> Exercise requirements: Below are records; please set down exactly the lines from the first through the one containing "首頁 (254, 290)".

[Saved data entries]
----------------
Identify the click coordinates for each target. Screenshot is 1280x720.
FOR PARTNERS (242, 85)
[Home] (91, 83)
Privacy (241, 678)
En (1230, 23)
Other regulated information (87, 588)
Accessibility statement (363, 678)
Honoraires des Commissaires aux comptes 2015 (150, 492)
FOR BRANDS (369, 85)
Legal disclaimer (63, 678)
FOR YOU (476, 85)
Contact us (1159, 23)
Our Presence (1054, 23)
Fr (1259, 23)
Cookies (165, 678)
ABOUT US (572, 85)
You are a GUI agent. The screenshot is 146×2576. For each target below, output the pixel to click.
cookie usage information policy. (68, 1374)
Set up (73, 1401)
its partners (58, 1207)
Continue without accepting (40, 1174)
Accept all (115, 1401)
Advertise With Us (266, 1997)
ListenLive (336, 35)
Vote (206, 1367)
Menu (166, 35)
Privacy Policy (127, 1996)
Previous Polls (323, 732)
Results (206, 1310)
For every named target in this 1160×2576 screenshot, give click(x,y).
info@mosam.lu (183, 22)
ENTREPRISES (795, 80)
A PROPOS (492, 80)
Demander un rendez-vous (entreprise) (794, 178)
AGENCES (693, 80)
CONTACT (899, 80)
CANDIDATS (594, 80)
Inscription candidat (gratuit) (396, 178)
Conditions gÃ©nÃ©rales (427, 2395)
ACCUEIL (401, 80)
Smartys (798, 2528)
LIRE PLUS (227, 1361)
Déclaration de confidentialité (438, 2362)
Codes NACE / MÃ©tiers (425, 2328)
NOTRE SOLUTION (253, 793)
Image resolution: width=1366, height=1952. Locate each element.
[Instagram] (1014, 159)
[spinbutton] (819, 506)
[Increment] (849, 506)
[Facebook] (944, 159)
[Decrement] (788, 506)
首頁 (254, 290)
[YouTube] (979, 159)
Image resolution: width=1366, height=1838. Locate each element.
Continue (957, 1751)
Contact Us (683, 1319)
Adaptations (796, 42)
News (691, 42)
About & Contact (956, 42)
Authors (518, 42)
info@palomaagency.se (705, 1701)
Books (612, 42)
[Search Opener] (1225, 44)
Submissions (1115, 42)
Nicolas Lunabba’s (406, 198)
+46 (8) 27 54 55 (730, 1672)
----------------
> Answer area:
Identify the click coordinates for each target. Screenshot is 1280x720.
FOR PARTNERS (242, 85)
[Home] (91, 83)
Privacy (241, 678)
En (1230, 23)
Other regulated information (87, 588)
Accessibility statement (363, 678)
Honoraires des Commissaires aux comptes 2015 (150, 492)
FOR BRANDS (369, 85)
Legal disclaimer (63, 678)
FOR YOU (476, 85)
Contact us (1159, 23)
Our Presence (1054, 23)
Fr (1259, 23)
Cookies (165, 678)
ABOUT US (572, 85)
You are a GUI agent. The screenshot is 146×2576. For each target below, output the pixel to click.
cookie usage information policy. (68, 1374)
Set up (73, 1401)
its partners (58, 1207)
Continue without accepting (40, 1174)
Accept all (115, 1401)
Advertise With Us (266, 1997)
ListenLive (336, 35)
Vote (206, 1367)
Menu (166, 35)
Privacy Policy (127, 1996)
Previous Polls (323, 732)
Results (206, 1310)
For every named target in this 1160×2576 screenshot, give click(x,y).
info@mosam.lu (183, 22)
ENTREPRISES (795, 80)
A PROPOS (492, 80)
Demander un rendez-vous (entreprise) (794, 178)
AGENCES (693, 80)
CONTACT (899, 80)
CANDIDATS (594, 80)
Inscription candidat (gratuit) (396, 178)
Conditions gÃ©nÃ©rales (427, 2395)
ACCUEIL (401, 80)
Smartys (798, 2528)
LIRE PLUS (227, 1361)
Déclaration de confidentialité (438, 2362)
Codes NACE / MÃ©tiers (425, 2328)
NOTRE SOLUTION (253, 793)
Image resolution: width=1366, height=1952. Locate each element.
[Instagram] (1014, 159)
[spinbutton] (819, 506)
[Increment] (849, 506)
[Facebook] (944, 159)
[Decrement] (788, 506)
首頁 (254, 290)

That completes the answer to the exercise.